Work required ::
Among the entries below, tally each line in which the word "Sweet" is found, then state the tally alone.

Collected data entries
== Segment start ==

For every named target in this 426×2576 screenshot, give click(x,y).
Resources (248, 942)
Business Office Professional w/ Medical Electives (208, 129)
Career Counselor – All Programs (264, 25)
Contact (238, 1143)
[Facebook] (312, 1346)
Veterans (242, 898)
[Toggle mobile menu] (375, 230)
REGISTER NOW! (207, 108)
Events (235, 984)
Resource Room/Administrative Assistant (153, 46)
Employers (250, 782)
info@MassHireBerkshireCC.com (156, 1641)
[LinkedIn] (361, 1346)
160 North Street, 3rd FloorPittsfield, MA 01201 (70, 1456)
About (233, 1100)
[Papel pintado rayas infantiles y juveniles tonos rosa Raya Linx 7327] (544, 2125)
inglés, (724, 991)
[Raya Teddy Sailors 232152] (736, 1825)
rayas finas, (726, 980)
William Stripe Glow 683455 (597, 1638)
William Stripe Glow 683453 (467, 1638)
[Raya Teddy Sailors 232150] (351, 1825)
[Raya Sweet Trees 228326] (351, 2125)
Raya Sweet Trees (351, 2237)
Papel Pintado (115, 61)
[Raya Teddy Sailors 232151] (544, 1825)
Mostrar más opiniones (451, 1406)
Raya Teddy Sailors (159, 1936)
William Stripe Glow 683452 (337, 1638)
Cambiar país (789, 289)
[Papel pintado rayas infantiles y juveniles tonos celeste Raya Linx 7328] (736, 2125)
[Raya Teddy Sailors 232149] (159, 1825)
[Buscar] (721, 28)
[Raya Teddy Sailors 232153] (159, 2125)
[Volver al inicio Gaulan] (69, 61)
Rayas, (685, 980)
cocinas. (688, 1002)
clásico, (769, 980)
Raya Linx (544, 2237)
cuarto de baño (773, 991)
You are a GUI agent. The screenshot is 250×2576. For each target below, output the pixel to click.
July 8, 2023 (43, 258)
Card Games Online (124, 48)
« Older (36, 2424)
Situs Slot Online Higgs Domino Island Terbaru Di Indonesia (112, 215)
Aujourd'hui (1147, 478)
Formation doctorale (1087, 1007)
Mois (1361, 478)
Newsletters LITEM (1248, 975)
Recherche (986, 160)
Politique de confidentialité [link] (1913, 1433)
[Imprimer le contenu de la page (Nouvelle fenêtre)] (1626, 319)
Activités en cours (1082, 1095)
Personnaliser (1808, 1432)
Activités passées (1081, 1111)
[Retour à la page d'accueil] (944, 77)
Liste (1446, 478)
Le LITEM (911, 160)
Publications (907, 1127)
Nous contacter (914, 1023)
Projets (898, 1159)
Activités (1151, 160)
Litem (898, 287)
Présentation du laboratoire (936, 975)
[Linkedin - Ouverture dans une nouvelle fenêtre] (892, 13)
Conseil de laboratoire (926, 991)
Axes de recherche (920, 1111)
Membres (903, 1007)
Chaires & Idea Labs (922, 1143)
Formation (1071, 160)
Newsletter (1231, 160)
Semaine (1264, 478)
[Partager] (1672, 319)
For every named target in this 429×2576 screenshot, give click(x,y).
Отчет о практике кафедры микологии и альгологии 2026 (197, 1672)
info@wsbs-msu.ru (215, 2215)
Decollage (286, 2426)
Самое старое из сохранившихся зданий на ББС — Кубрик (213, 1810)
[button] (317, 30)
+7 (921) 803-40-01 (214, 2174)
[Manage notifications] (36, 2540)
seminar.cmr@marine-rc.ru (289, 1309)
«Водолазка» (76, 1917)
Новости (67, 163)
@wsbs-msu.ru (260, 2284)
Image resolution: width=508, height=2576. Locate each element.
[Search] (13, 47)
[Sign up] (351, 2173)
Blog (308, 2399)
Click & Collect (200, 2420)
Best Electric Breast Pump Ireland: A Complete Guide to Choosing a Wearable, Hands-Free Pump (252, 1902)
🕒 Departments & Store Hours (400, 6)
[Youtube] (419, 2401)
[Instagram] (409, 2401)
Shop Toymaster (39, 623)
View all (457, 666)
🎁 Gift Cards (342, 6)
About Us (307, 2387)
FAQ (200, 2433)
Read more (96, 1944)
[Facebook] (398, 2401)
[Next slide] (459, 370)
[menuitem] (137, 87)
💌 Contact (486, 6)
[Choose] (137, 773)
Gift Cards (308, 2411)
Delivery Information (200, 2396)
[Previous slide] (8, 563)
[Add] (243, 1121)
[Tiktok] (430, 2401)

== Segment end ==

Result ::
2